Your e-mail address will be the 2-letter ISO country code for your country, followed by @postgresql.org. For example, Diogo has firstname.lastname@example.org. The exceptions to this are Devrim, who has email@example.com due to his work on the website, and Tatsuo/JPUG, who prefer to use their list address.
We will not be using people's personal addresses, because the @postgresql.org addresses make possible an easy transition from one regional contact to another. It also looks more professional.
Appropriate Uses of Your @Postgresql.org address
Your @postgresql.org address is intended strictly for use when doing volunteer advocacy for PostgreSQL.org. It is NOT intended for a general mailbox or business address; remember, it may be assigned to someone else at any time which you are unable to volunteer.
This can particularly be a challenge for consultants. My rule is, if you're answering queries from @postgresql.org, you can recommend your own business for consulting ... but you MUST mention other appropriate consultants in the area as well. Nor should you take referral fees for business referred through your @postgresql.org address. (Sorry if this seems pedantic, but there have already been some misunderstandings.)
I will be forwarding e-mails received from the public to your @postgresql.org address from time to time. This is much, much easier for me than keeping track of personal addresses. As such, it's important that you continue to check the address (see below) for the next year, or tell me when you are stopping.
Also, please remember that you are not personally able to make decisions on behalf of the whole PostgreSQL.org community. No-one is, not even the members of Core Team. We are a democratic organization. I have to tell reporters and businesspeople that all the time.
How to Access Your PostgreSQL.org Address
- WEB: Go to http://webmail.postgresql.org and log in. This gets you into HordeMail, a fairly slow but very full-featured webmail interface (which runs on postresql!). It is even multi-lingual.
- POP/IMAP: You can access mail.postgresql.org via POP or IMAP. You must:
- Downloading Mail: authenticate as "username" to mail.postgresql.org with your password. e.g. login: cl password: ******** server: mail.postgresql.org.
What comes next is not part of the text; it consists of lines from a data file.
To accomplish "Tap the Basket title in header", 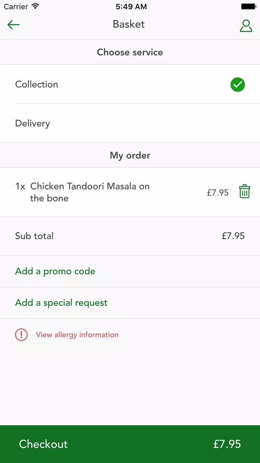I will pos(129,24).

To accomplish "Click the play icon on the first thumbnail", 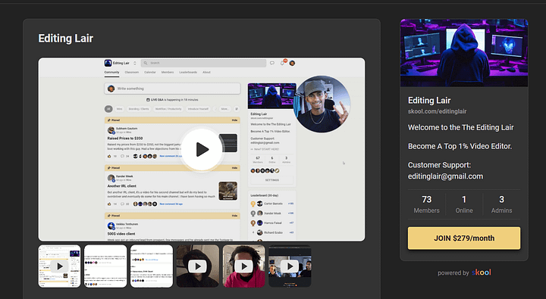I will [x=59, y=266].
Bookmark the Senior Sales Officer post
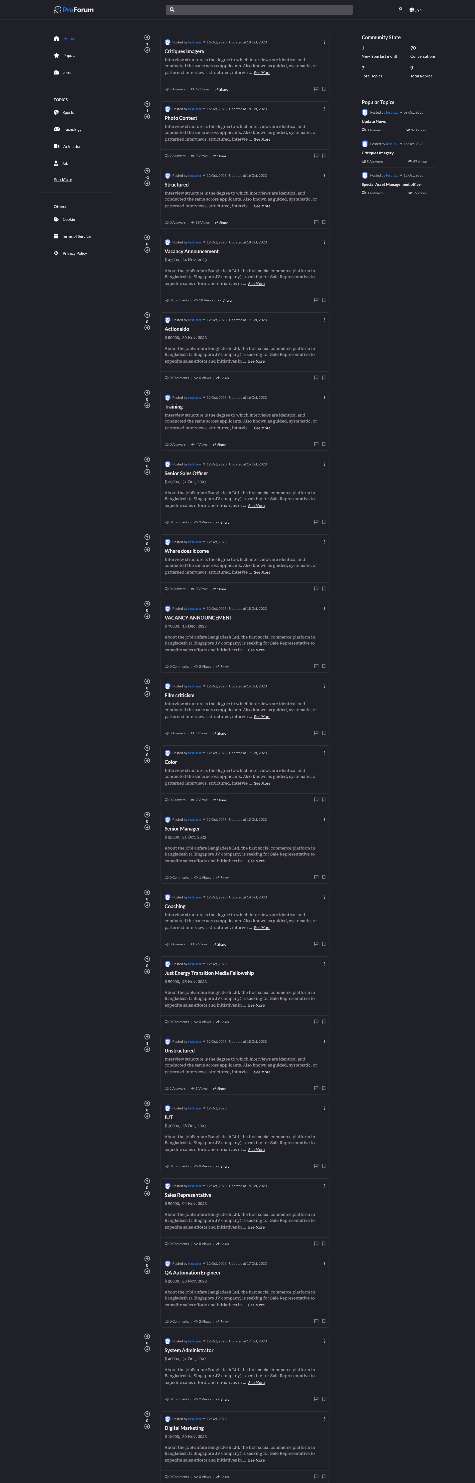 coord(324,522)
- Sending Mail: you must use SMTP authentication. Login as "firstname.lastname@example.org" to "mail.postgresql.org" with your mail password. Use of LOGIN or DIGEST-MD5 password encryption may be required to make this work.
FORWARDING: If you do not often get @postgresql.org e-mail (and few people other than Brazillian and Spanish speakers will) it is suggested that you Forward your @postgresql.org e-mail to another account. Do it this way:
- log into webmail.postgresql.org
- select Mail -- Filters from the left navigation bar.
- Choose the existing "Forward Rule".
- Tell it where to forward mail, and not to save messages on the server.
- Save, and remember to update this when your e-mail address changes!
Sharing Your @postgresql.org Account
Several regions, such as DE, have more than one person sharing an account to collaborate. There are two ways you can make this work:
- Use webmail/IMAP. Which messages are replied to and what has been recieved will be obvious.